From a broader market and regulatory perspective, the results also reveal that cryptocurrency markets exhibit heterogeneous dynamics across different assets, reflecting variations in liquidity, volatility, and structural characteristics. These differences imply that risk assessment and market monitoring frameworks should incorporate asset-specific features when evaluating market stability. Consequently, both portfolio management strategies and regulatory surveillance systems may benefit from adopting analytical frameworks that explicitly account for volatility regimes and cross-asset heterogeneity.
Despite these contributions, several limitations should be acknowledged. First, the analysis focuses on a limited number of major cryptocurrencies—BTC, BNB, ETHUM, SOLU, and XRP—which may restrict the generalizability of the findings to smaller or less liquid digital assets. Second, the empirical analysis relies on daily data covering the 2020–2025 period; therefore, the results may partly reflect the specific market conditions, structural shifts, and heightened volatility episodes observed during this timeframe. Third, although the study evaluates multiple machine learning and deep learning models, it does not encompass all potential forecasting architectures or alternative feature engineering strategies that may influence predictive performance. In addition, the analysis primarily focuses on forecasting accuracy and model interpretability, while other practical considerations—such as real-time trading implementation, portfolio optimization, and transaction costs—remain outside the scope of the current framework.

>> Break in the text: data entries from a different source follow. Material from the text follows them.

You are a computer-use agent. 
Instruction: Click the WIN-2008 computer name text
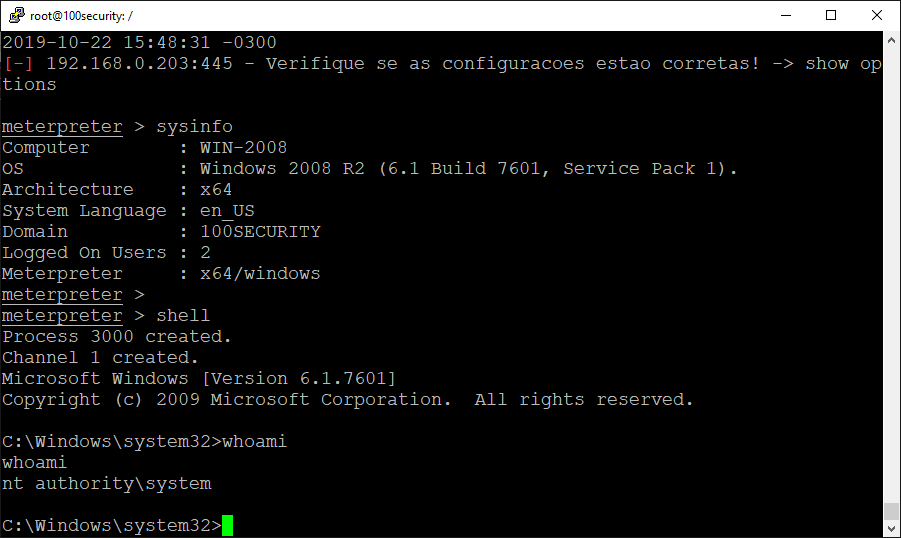point(244,147)
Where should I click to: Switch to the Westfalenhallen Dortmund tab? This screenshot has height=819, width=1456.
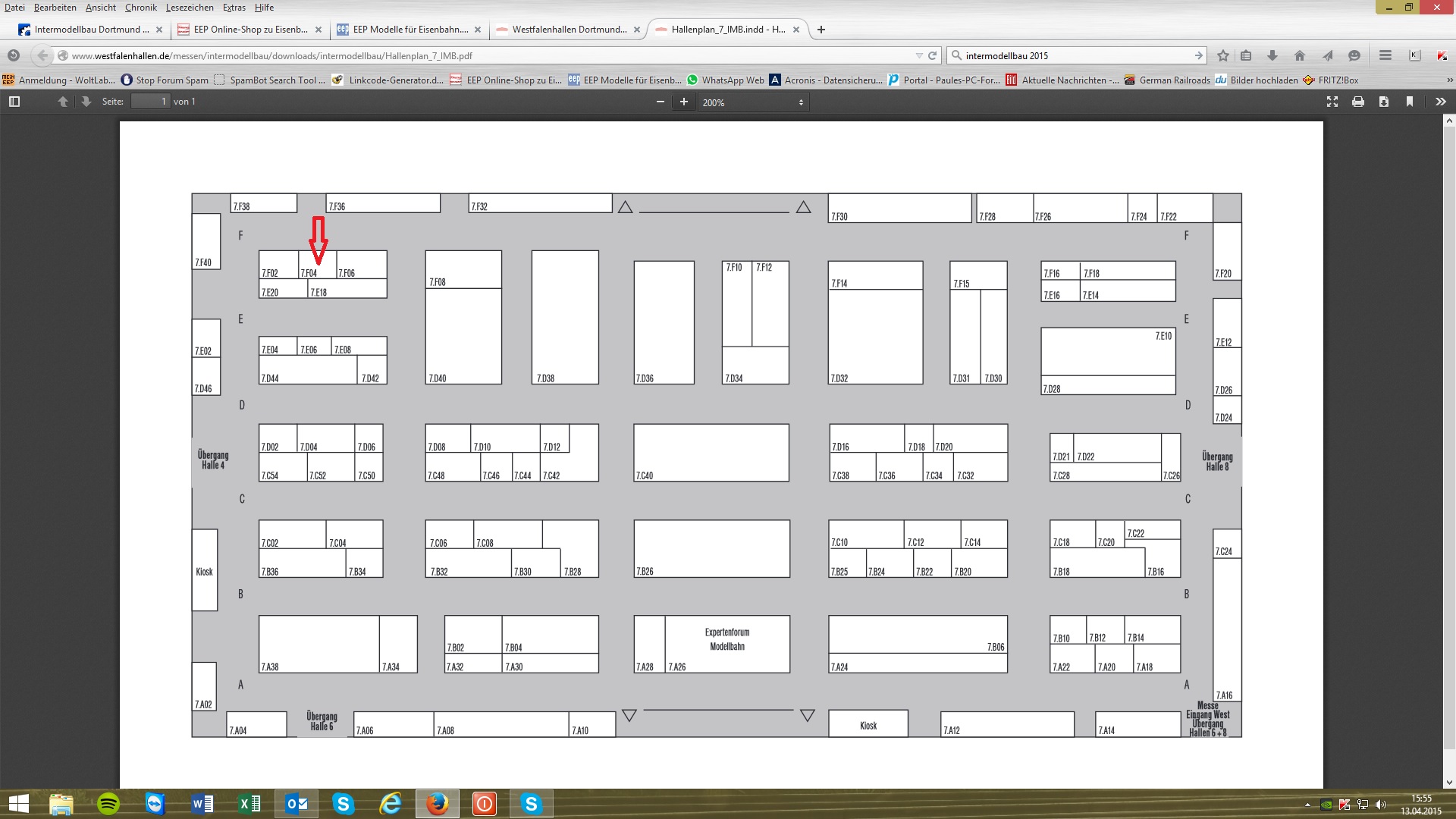click(569, 30)

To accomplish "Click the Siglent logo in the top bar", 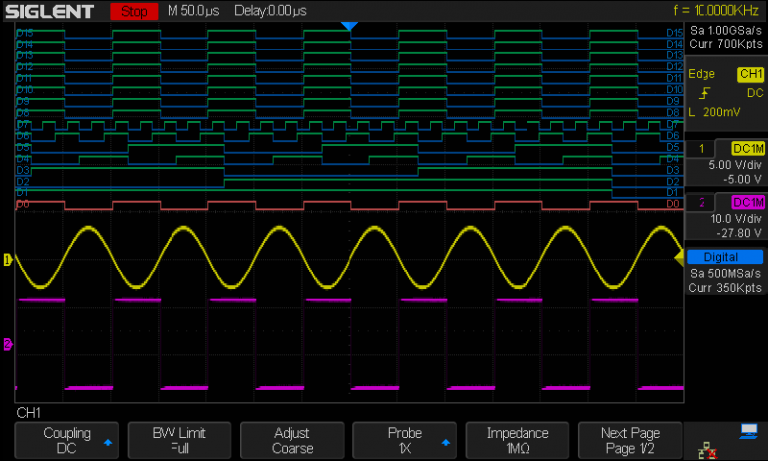I will 50,12.
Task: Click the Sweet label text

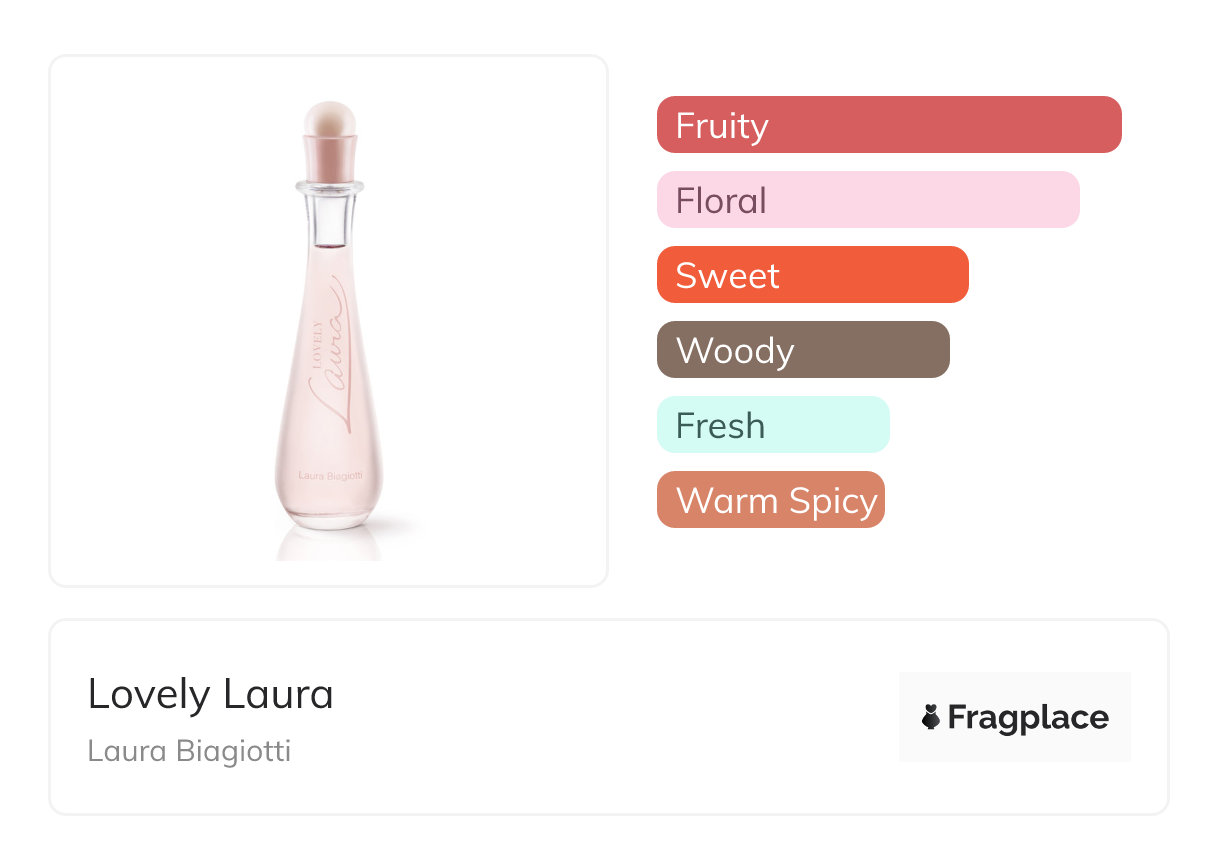Action: click(727, 276)
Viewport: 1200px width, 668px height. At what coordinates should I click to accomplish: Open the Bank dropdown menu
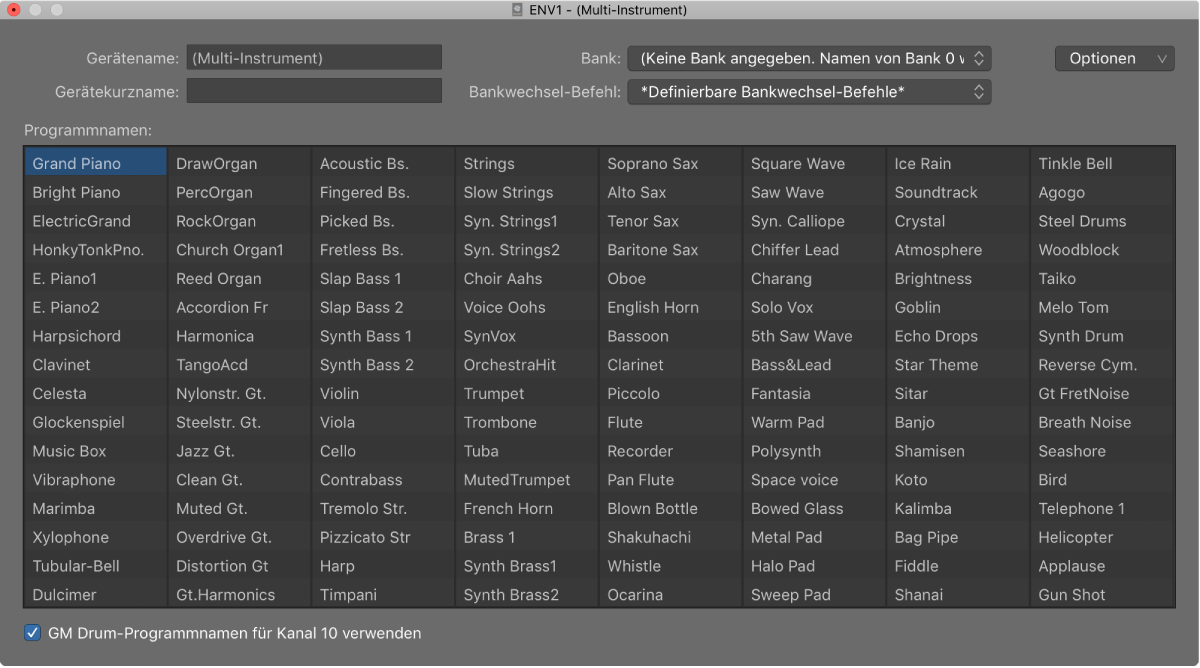809,58
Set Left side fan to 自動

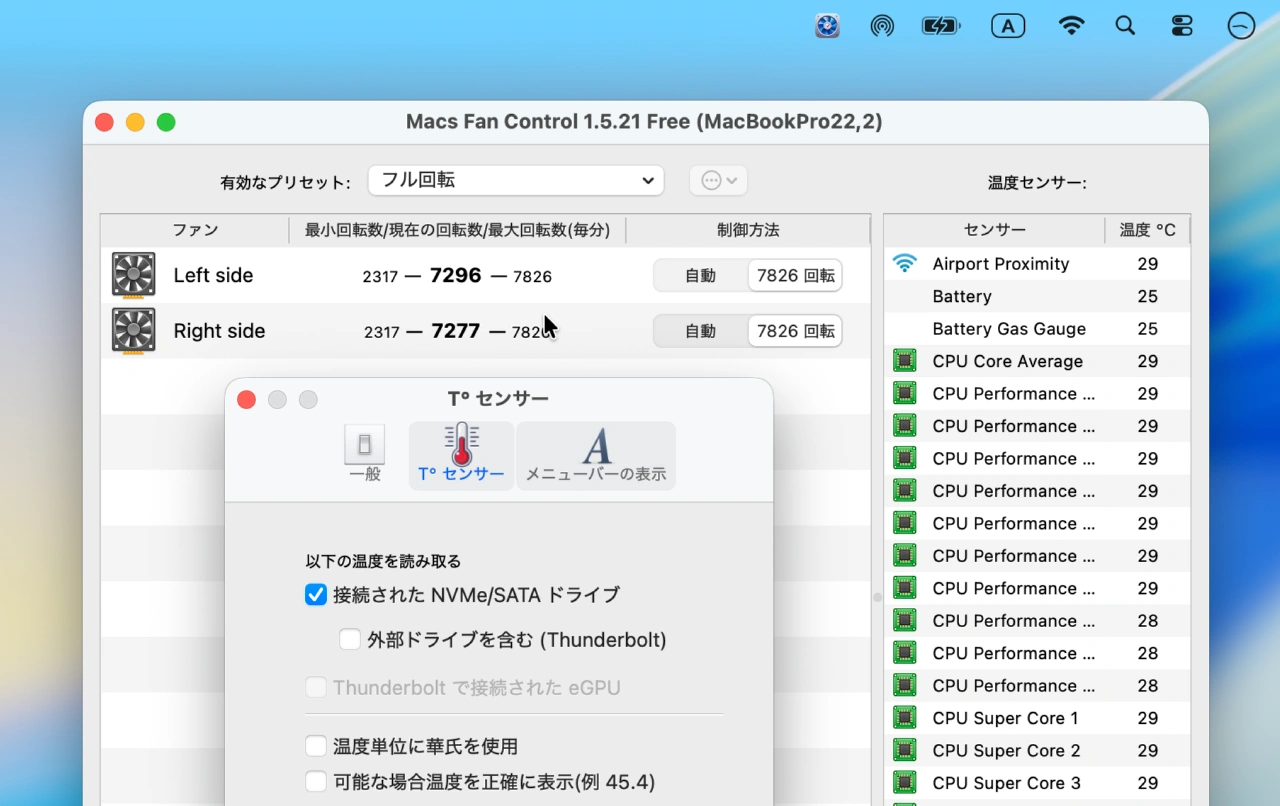[700, 276]
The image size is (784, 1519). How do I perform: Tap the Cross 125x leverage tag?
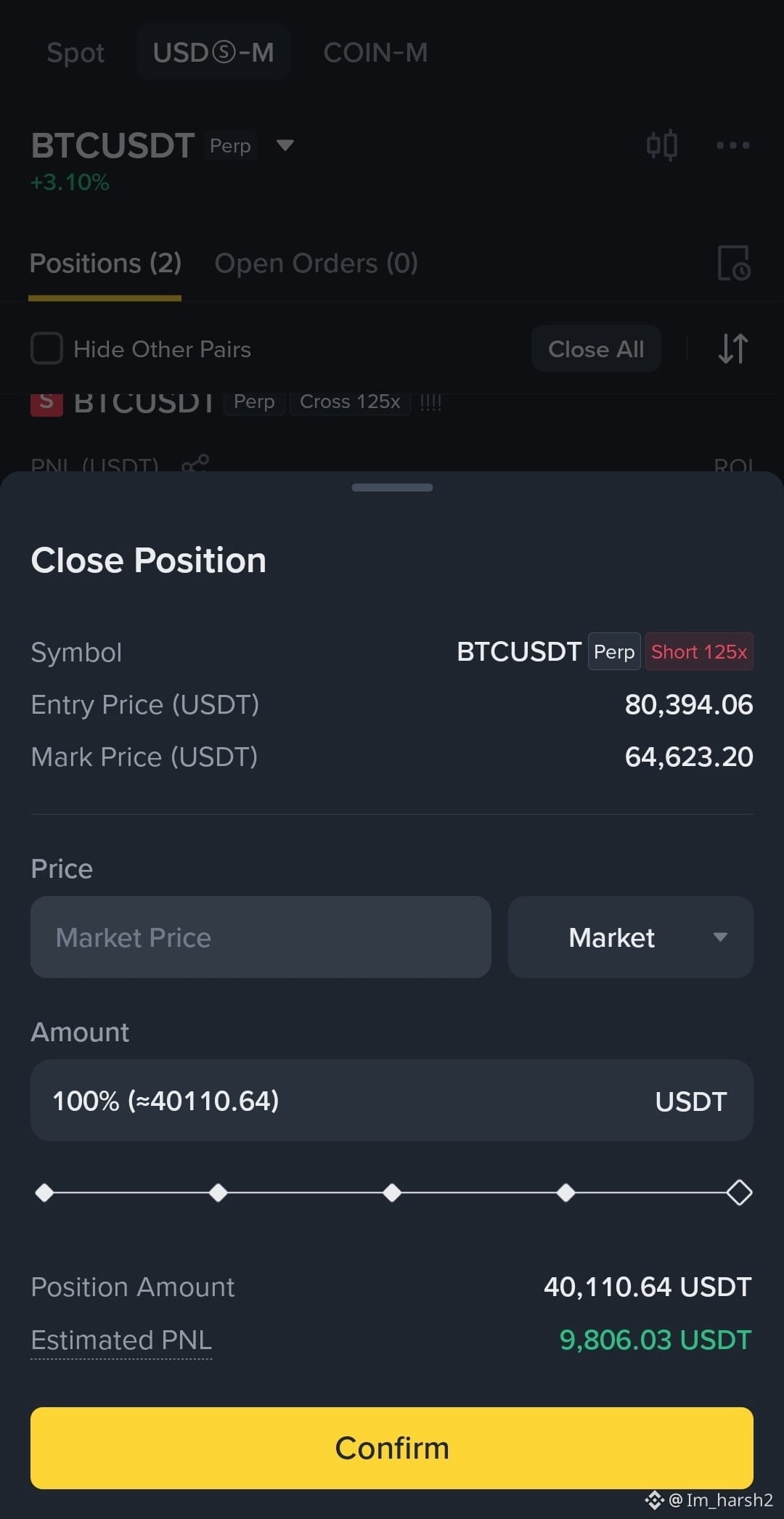pyautogui.click(x=350, y=402)
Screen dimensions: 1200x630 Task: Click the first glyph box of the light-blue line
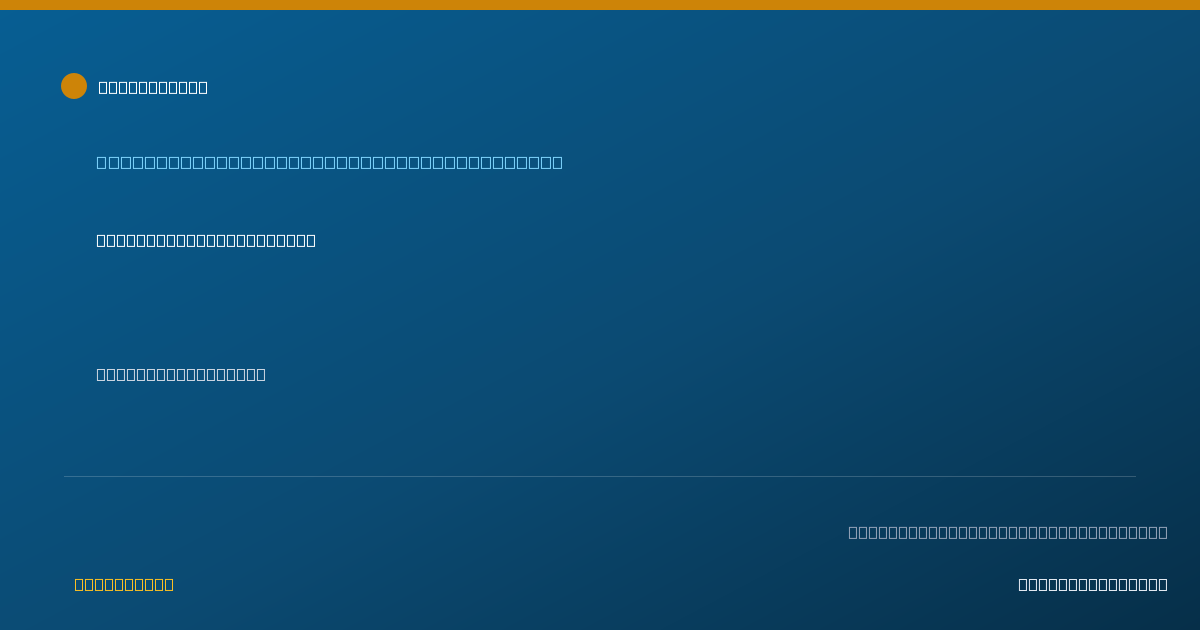point(101,162)
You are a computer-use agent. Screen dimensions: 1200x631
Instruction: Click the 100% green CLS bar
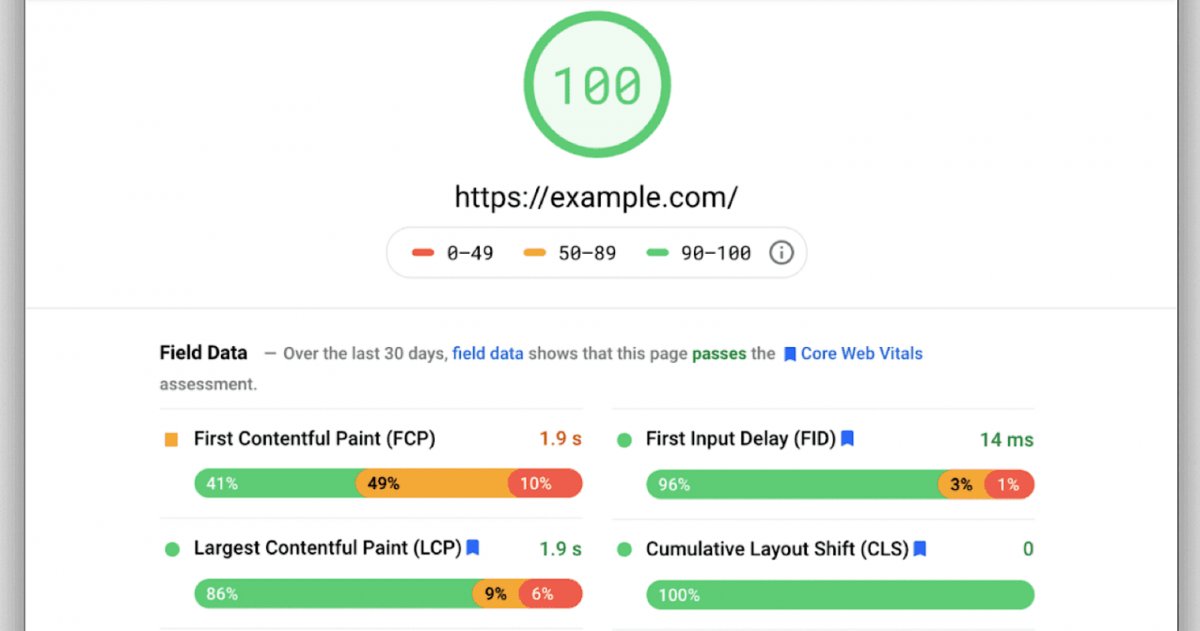click(840, 594)
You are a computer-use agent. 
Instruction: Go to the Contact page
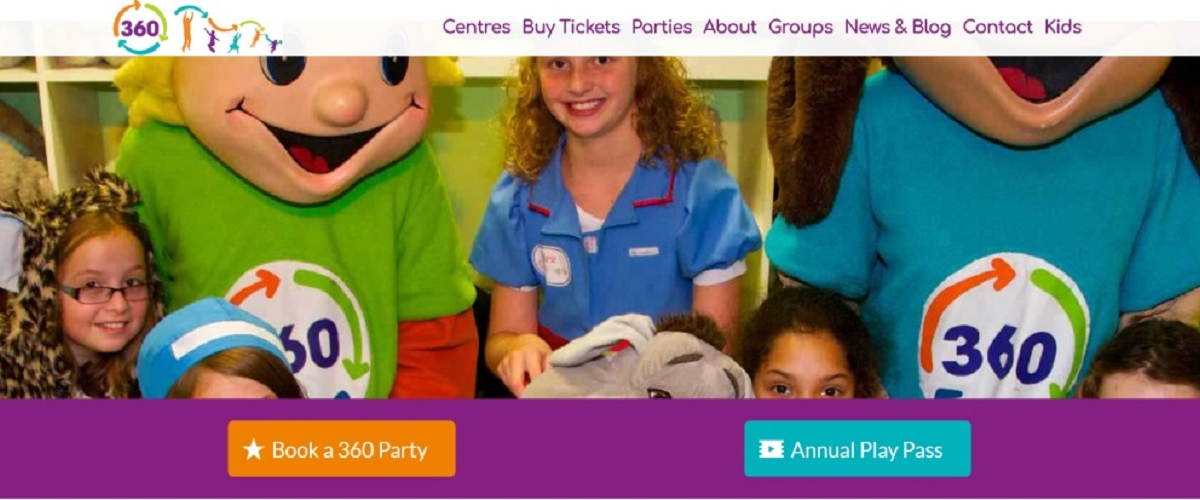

Another limitation relates to the explanatory variables used in the models. The present study relies exclusively on price-based technical indicators and does not incorporate sentiment signals from social media platforms or broader macroeconomic variables. Previous research suggests that integrating such information sources can improve directional prediction accuracy in cryptocurrency markets [
59]. Incorporating these additional features within the proposed regime-sensitive modeling framework represents a promising direction for future research.
Future research may extend this framework by including longer historical datasets, including lower-liquidity cryptocurrencies, and testing alternative hybrid forecasting architectures. Additionally, adopting regime-switching or real-time forecasting frameworks could provide further insights into model robustness under rapidly changing market conditions and enhance the practical applicability of cryptocurrency forecasting systems.
In conclusion, the findings suggest that effective cryptocurrency forecasting depends less on methodological complexity and more on regime sensitivity and asset-specific dynamics. The results demonstrate that (i) machine learning and deep learning models exhibit significant differences in out-of-sample performance, (ii) increasing model complexity does not necessarily improve predictive accuracy and may sometimes reduce it, (iii) price-based indicators remain dominant predictors, and (iv) the effects of explanatory variables vary across both assets and volatility regimes. Accordingly, cryptocurrency forecasting should adopt a dynamic, asset-aware, and volatility-sensitive modeling perspective rather than defaulting to increasingly complex predictive architectures.